(Your objective) Repeat the records in full, exactly.

Stored data entries:
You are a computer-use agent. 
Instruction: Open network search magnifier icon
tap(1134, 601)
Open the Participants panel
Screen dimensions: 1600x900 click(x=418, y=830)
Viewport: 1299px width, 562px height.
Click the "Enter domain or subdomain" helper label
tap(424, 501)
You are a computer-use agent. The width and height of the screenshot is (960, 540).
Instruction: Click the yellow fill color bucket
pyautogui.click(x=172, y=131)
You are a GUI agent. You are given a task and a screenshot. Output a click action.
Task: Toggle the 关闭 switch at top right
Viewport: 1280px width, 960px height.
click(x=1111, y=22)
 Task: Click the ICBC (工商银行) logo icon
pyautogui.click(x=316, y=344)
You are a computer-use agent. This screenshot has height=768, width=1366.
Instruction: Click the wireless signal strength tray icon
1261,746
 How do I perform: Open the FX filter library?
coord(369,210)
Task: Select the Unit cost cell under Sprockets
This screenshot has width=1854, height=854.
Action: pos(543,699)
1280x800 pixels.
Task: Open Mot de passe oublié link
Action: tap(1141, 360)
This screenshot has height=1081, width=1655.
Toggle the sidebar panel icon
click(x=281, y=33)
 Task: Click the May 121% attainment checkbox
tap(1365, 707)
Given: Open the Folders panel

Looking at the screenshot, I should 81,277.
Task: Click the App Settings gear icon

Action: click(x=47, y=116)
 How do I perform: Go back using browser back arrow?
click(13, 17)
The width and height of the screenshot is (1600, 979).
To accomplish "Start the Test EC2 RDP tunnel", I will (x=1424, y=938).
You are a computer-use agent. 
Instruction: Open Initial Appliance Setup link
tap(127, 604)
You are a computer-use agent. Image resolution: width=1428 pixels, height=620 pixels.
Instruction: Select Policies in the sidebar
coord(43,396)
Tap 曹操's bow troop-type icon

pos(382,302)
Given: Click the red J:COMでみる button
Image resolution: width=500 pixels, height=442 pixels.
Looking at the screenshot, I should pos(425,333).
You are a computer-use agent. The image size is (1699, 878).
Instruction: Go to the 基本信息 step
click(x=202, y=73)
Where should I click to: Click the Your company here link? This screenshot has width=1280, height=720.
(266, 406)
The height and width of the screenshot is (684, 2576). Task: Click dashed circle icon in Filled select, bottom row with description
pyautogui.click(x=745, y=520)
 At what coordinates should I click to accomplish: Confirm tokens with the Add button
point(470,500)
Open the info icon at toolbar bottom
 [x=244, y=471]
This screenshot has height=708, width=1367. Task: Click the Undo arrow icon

(Task response)
You are a computer-use agent. 
Instruction: Open network search magnifier icon
tap(1134, 601)
Open the Participants panel
Screen dimensions: 1600x900 click(x=418, y=830)
Viewport: 1299px width, 562px height.
Click the "Enter domain or subdomain" helper label
tap(424, 501)
You are a computer-use agent. The width and height of the screenshot is (960, 540).
Instruction: Click the yellow fill color bucket
pyautogui.click(x=172, y=131)
You are a GUI agent. You are given a task and a screenshot. Output a click action.
Task: Toggle the 关闭 switch at top right
Viewport: 1280px width, 960px height.
click(x=1111, y=22)
 Task: Click the ICBC (工商银行) logo icon
pyautogui.click(x=316, y=344)
You are a computer-use agent. This screenshot has height=768, width=1366.
Instruction: Click the wireless signal strength tray icon
1261,746
 How do I perform: Open the FX filter library?
coord(369,210)
Task: Select the Unit cost cell under Sprockets
This screenshot has width=1854, height=854.
Action: pos(543,699)
1280x800 pixels.
Task: Open Mot de passe oublié link
Action: tap(1141, 360)
This screenshot has height=1081, width=1655.
Toggle the sidebar panel icon
click(x=281, y=33)
 Task: Click the May 121% attainment checkbox
tap(1365, 707)
Given: Open the Folders panel

Looking at the screenshot, I should 81,277.
Task: Click the App Settings gear icon

Action: click(x=47, y=116)
 How do I perform: Go back using browser back arrow?
click(13, 17)
The width and height of the screenshot is (1600, 979).
To accomplish "Start the Test EC2 RDP tunnel", I will (x=1424, y=938).
You are a computer-use agent. 
Instruction: Open Initial Appliance Setup link
tap(127, 604)
You are a computer-use agent. Image resolution: width=1428 pixels, height=620 pixels.
Instruction: Select Policies in the sidebar
coord(43,396)
Tap 曹操's bow troop-type icon

pos(382,302)
Given: Click the red J:COMでみる button
Image resolution: width=500 pixels, height=442 pixels.
Looking at the screenshot, I should pos(425,333).
You are a computer-use agent. The image size is (1699, 878).
Instruction: Go to the 基本信息 step
click(x=202, y=73)
Where should I click to: Click the Your company here link? This screenshot has width=1280, height=720.
(266, 406)
The height and width of the screenshot is (684, 2576). Task: Click dashed circle icon in Filled select, bottom row with description
pyautogui.click(x=745, y=520)
 At what coordinates should I click to accomplish: Confirm tokens with the Add button
point(470,500)
Open the info icon at toolbar bottom
 [x=244, y=471]
This screenshot has height=708, width=1367. Task: Click the Undo arrow icon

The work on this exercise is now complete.